SDG Pioneer for Sustainable Business Strategy

Viktor Ivanchyk

CEO and Founder, Astarta-Kyiv

Ukraine

At Astarta-Kyiv, a huge agro-industrial holding in Ukraine, founder and CEO Viktor Ivanchyk ensures that sustainable development is embedded throughout its wide-ranging interests. 

His already daunting challenge has shifted of late, with added urgency as his homeland nation has been invaded by Russia.

Before the war, the company focused on combating climate change, the sustainable development of cities and communities and renewable energy in the agricultural sector, Ivanchyk told the United Nations Global Compact.

“Now the focus has shifted to the social sphere: saving lives, protecting human rights and freedoms, overcoming hunger and poverty, peace, justice and strong institutions,” he said.

“However, adapting to the current conditions, we are still gradually trying to return to the priorities of peacetime - issues of combating climate change, decarbonisation,” he said. “At the same time, it is necessary to raise the living standards of people - social, domestic and intellectual.”

For his achievements, Ivanchyk was named by the UN Global Compact as a 2022 SDG Pioneer for Sustainable Business Strategy.

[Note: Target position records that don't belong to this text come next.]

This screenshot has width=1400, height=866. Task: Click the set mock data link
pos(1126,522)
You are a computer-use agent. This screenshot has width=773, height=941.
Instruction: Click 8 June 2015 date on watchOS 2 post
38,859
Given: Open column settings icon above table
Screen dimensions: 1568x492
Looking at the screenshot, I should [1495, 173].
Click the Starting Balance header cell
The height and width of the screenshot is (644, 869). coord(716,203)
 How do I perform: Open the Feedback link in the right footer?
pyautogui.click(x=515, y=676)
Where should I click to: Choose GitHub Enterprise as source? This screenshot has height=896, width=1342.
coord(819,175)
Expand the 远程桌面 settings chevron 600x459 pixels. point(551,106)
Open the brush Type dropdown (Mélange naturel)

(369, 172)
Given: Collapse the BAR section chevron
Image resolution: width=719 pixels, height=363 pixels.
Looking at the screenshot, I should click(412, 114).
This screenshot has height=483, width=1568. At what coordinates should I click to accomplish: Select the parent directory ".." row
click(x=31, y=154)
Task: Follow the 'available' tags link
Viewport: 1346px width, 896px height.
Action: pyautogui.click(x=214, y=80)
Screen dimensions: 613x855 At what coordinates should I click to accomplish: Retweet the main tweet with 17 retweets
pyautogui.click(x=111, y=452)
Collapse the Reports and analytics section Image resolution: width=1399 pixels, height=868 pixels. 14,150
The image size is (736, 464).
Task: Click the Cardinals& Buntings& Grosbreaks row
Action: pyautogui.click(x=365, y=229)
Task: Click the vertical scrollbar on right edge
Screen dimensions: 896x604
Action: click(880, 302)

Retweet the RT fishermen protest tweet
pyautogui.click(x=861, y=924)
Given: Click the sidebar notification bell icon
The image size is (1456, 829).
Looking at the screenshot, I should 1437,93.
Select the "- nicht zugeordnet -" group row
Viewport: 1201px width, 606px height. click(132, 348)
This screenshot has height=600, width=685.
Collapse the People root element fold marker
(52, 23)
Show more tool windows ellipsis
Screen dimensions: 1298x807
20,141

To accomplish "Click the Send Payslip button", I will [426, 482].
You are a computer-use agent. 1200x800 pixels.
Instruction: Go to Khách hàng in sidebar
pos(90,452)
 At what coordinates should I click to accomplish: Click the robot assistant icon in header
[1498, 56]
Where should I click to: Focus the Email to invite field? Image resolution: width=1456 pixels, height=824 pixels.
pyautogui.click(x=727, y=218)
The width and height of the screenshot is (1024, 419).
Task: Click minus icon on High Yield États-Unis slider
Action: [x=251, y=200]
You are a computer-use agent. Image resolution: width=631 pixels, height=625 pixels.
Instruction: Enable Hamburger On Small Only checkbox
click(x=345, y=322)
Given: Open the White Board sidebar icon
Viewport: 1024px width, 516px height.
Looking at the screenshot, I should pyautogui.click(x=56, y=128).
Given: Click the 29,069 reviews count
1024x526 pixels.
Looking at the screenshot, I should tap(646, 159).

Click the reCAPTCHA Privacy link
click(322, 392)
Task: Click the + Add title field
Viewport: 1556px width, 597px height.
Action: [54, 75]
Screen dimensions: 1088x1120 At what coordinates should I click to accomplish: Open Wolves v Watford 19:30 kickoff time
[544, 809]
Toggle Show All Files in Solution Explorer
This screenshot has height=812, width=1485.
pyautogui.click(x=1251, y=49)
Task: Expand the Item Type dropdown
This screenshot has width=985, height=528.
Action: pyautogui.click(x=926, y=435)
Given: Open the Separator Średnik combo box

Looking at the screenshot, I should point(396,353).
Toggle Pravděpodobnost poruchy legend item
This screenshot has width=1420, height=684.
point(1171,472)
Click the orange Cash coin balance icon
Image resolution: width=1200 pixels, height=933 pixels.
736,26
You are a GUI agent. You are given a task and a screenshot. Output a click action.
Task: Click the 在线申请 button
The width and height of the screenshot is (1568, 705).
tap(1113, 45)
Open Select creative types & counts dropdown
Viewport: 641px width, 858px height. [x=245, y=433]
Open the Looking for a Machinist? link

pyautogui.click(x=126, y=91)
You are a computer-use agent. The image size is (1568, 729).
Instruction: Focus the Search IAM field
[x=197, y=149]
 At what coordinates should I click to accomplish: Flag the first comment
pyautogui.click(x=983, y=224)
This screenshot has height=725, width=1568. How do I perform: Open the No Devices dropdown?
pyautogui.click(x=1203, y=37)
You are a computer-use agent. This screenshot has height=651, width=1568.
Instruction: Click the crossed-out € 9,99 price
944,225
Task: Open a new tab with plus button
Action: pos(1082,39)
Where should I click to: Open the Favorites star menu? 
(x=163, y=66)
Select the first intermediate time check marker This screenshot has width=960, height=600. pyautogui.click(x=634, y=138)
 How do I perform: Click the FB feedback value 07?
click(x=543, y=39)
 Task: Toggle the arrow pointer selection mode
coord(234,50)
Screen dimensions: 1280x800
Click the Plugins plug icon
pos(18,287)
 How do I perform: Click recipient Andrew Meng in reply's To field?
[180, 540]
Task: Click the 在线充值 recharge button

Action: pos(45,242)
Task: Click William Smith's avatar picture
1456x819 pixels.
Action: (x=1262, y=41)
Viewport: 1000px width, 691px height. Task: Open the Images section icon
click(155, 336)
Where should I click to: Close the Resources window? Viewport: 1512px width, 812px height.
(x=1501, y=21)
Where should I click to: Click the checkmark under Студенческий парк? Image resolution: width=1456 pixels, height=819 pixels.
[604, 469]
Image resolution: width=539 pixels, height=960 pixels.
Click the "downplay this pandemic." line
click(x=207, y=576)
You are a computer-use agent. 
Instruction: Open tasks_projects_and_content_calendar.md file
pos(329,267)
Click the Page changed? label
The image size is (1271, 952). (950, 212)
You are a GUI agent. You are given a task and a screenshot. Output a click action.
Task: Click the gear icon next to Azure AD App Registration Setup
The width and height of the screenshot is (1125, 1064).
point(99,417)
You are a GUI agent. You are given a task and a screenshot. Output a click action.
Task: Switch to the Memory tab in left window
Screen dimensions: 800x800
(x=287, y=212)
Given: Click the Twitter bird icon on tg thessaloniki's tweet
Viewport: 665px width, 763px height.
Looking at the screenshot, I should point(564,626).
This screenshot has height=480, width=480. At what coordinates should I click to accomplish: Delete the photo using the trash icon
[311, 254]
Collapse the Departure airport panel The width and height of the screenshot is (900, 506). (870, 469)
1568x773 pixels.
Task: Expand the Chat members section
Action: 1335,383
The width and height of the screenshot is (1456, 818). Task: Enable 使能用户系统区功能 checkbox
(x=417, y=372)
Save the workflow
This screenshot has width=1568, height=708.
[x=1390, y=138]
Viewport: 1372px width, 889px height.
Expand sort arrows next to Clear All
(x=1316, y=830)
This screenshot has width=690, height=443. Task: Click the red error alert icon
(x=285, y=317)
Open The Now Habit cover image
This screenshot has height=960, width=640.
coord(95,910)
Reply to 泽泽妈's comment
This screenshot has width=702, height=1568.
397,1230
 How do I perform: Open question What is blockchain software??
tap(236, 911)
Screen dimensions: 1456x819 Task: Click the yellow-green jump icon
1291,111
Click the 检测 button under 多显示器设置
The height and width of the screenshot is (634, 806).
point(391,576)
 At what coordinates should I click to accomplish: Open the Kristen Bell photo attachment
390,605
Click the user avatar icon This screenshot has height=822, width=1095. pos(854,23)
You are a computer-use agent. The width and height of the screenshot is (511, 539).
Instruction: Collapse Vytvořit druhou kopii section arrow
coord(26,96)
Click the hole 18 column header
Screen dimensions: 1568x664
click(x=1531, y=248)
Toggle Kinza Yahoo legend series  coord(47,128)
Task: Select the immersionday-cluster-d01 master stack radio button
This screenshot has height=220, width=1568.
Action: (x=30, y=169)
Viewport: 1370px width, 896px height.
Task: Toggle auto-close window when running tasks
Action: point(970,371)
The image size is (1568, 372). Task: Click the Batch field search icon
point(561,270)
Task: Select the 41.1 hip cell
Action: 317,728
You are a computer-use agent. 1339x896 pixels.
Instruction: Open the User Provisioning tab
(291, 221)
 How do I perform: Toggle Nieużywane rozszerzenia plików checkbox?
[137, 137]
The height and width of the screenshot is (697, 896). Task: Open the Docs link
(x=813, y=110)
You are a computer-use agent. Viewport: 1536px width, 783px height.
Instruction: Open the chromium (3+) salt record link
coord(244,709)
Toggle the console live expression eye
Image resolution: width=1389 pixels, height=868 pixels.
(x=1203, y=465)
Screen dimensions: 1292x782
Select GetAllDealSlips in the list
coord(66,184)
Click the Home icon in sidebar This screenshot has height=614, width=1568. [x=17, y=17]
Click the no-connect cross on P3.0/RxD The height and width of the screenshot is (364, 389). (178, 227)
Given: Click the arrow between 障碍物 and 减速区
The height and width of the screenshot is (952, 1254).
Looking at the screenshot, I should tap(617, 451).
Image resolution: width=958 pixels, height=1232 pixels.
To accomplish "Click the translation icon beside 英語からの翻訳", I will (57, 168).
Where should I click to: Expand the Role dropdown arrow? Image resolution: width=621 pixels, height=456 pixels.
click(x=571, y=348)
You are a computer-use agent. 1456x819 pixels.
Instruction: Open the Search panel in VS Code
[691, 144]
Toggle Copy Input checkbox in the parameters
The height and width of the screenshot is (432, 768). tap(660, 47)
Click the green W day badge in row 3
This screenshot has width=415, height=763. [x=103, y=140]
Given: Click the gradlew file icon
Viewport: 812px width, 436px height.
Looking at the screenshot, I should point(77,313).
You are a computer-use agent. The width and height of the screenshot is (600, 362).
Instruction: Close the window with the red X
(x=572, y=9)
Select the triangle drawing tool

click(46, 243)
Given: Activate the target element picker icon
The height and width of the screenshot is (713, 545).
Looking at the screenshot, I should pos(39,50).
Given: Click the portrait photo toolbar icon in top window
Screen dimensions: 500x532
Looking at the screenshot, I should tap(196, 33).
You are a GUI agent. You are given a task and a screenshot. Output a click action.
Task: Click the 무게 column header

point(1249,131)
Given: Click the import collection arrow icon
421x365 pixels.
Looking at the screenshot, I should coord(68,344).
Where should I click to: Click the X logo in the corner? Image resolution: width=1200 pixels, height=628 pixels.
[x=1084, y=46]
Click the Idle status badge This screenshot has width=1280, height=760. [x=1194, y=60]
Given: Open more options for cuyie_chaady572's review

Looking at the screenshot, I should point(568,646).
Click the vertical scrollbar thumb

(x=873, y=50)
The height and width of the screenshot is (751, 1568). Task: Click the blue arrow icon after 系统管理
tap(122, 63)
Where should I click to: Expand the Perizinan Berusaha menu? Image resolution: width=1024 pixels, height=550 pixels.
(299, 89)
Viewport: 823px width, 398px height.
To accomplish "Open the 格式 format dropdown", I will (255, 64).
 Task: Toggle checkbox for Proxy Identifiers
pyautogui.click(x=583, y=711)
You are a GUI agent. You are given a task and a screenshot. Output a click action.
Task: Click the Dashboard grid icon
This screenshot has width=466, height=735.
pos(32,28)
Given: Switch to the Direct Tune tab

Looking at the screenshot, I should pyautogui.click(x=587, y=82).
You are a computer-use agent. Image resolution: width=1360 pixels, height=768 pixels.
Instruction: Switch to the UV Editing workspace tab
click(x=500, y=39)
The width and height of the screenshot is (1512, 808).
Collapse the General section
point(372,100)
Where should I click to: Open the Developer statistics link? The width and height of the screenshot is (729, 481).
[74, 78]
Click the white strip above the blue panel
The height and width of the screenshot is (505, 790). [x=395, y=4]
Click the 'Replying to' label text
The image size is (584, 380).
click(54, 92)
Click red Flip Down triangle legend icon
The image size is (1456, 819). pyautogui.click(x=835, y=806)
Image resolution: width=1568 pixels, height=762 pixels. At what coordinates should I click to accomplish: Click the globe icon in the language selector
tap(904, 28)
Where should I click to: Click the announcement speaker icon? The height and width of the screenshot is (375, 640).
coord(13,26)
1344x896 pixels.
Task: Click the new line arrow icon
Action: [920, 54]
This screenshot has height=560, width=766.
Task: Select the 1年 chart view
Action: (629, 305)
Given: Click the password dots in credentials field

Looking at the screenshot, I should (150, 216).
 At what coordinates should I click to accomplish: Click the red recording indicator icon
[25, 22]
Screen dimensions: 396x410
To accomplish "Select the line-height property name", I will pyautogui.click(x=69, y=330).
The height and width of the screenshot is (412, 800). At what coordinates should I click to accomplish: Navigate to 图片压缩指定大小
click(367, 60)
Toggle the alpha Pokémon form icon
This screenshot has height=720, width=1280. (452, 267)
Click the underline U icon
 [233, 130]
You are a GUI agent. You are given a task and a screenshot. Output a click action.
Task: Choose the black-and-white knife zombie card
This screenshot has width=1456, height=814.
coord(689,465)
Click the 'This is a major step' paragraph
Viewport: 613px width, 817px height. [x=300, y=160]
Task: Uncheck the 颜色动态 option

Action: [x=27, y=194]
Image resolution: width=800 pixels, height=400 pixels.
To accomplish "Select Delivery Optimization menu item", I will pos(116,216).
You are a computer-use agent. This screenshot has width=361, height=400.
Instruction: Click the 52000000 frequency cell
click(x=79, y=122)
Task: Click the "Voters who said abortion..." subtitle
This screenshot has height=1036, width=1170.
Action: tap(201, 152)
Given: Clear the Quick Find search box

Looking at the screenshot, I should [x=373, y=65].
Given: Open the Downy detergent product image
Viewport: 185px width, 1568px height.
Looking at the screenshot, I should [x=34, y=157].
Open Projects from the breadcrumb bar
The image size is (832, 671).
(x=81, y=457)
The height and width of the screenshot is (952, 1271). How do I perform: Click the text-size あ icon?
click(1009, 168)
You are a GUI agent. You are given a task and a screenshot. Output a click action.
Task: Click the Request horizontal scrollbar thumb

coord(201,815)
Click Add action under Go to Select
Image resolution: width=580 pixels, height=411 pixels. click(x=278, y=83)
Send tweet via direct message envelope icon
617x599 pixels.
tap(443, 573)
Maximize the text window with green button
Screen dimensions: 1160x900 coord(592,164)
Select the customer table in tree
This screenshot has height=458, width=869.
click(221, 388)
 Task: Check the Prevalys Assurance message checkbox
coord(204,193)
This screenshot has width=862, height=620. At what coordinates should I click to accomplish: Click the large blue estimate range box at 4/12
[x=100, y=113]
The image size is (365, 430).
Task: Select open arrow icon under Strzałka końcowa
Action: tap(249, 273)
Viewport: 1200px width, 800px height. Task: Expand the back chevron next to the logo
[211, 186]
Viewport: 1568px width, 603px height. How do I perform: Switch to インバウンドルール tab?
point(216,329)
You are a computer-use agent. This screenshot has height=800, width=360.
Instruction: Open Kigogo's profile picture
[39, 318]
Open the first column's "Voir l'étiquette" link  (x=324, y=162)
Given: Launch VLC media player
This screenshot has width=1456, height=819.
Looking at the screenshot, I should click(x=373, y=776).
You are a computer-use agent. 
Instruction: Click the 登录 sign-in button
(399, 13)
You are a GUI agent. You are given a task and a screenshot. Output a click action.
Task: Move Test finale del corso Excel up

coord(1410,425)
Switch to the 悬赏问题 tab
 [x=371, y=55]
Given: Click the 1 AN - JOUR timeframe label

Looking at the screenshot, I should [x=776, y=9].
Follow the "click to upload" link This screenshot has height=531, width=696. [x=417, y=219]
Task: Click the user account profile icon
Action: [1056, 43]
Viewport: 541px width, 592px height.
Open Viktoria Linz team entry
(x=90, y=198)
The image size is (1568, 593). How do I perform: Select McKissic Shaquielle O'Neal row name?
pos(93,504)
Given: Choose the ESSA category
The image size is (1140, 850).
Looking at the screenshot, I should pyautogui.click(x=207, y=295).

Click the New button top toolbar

The SDG Pioneer Program of the Global Compact is designed to honor business professionals who show exemplary work in promoting the Sustainable Development Goals.

Astarta-Kyiv is Ukraine’s top sugar producer and the nation’s top milk and cattle producer. It is an industry leader as well in soybean processing, animal husbandry and bioenergy, in which biogas is produced from residues of the sugar production and is a substitute for natural gas. 

“The current energy crisis caused by Russia's aggression in Ukraine is negatively affecting the entire world community, so people need to make even more efforts to find alternative energy sources,” he told the UN Global Compact.

Ivanchyk was born in a village in Ukraine’s Poltava region, educated in mechanical engineering and has advanced degrees in business. In 1993 he founded Astarta, which was listed on the Warsaw Stock Exchange in 2006. It was one of the first Ukrainian companies to join the UN Global Compact in 2008. 

Several of its sugar plants have implemented energy efficiency programmes, reducing their consumption of natural gas, electricity and water. In its agricultural segment, which is its biggest consumer of diesel fuel, the introduction of new technologies has brought about a drop in diesel consumption by 14%.

Last year, the company took second place among 89 agricultural companies in a global ESG ranking by Sustainalytics, a renowned provider of ESG research, ratings and data, and won a silver medal from EcoVadis, an international rating agency that measures company ESG performances in 200 industries in 160 countries.

Astarta’s Wings project is a global initiative aimed at helping women in rural areas become economically independent and start their own businesses. Its program Rise! -  in which the Global Compact Network Ukraine is a partner - educates young people to be leaders who will value sustainable development and such principles as transparent business conduct, the creation of attractive jobs and care for people and the environment. 

“We cultivate a culture of caring for the use of natural resources,” Ivanchyk told the Global Compact. 

“When there is a critical mass of such conscious people, they will become the driving force of positive qualitative transformations, first at the level of local communities involved in the Astarta's  business ecosystem, later, in Ukraine and globally,” he said.